Chegou a relembrar palavrinha que foi inventada nestas Minas e traduzia, com propriedade, o que o mineiro não era: “entrão”.
Conheço a expressão, mas não a tenho ouvido ou lido, faz muito tempo. Como não tenho ouvido, ultimamente, o nosso tão marcante “uai!”.
Hoje, com sinceridade, não sei se a conterrânea de José de Alencar (o escritor) ainda teria ânimo para encher a nossa bola.
Com esse negócio de globalização e de comunicação em tempo real, qualquer pessoa, seja de que latitude for, é capaz de sentir-se cidadã de qualquer parte do mundo. Consome produtos da China, da Índia ou da Jamaica, como se eles viessem da esquina.

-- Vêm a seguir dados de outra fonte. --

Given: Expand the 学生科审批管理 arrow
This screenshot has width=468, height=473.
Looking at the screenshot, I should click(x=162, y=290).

De mais a mais, Minas não é mais aquela e o mineiro, a cada dia, vai ficando mais entrão. Dou exemplo, leitora querida: nosso guapo governador reeleito, na sua corrida insana no rumo de sonho presidencial.
Quem nasceu e vive em Bocaiuva, Varginha ou Alto Belo já está igualzinho ao capixaba de Cariacica, ao alagoano de Penedo ou ao gaúcho de Bagé.

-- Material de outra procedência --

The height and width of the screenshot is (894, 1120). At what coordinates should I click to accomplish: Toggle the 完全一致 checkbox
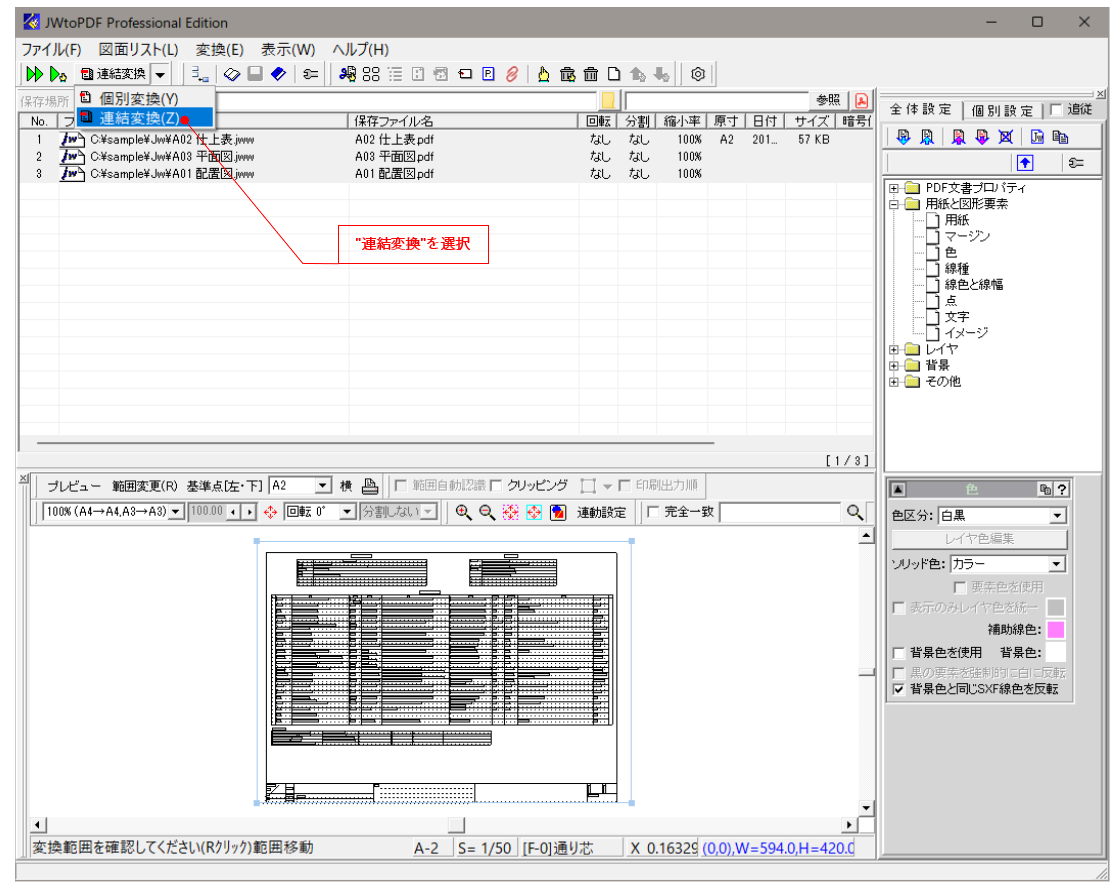653,512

É certo que nascemos em terra rica e ilustre. Também é certo que herdamos de nossos avoengos coisas como humildade, timidez de conveniência e recorrente matreirice. Conhecemos o valor do silêncio estratégico e sabemos, como poucos, confiar, desconfiando.
A propósito, vale lembrar que Monteiro Lobato, também faz quase cinqüenta anos, gostava de falar que o mineiro era tão finório quanto o fígaro de Beaumarchais. E Nélson Rodrigues, com o pensamento voltado para Oto Lara Resende, chegou a cunhar frase que ecoou, por muito tempo, nos palcos da Cinelândia: “Mineiro só é solidário no câncer”.
Temos consciência de que ajudamos a construir o Brasil e sua história. Sabemos muito bem que somos donos de tesouros e montanhas de ferro. Inventamos a Inconfidência, para que os brasileiros aprendessem a falar de liberdade.
Mas ninguém dá bola pra isso. Aliás, até fazemos questão de fingir que não temos altares, profetas e santos do Aleijadinho. Nem Ouro Preto, Tiradentes (a cidade), Diamantina e o Clube Atlético Mineiro.
Não é do nosso feitio ficar contando vantagem por aí.
Estão fazendo os preparativos finais para o início das obras de transposição do rio que nasce ali, ó, na Serra da Canastra, e vai dar de beber e de comer aos nordestinos. Há polêmica nacional sobre o empreendimento. No que nos toca, não estamos nem aí. Não somos contra nem a favor. Muito pelo contrário.
É verdade que não mais pitamos aquele cigarrinho de palha feito com fumo de Ubá. Mas continuamos comendo nosso franguinho caipira com quiabo e angu, nosso leitãozinho à pururuca, lombinho com tutu de feijão, torresminho e couve. Bem caladinhos, é claro.
E bebemos a nossa cachacinha de Salinas e aquela excelente Veredas que Rômulo Labate produz, com estremo carinho, uai!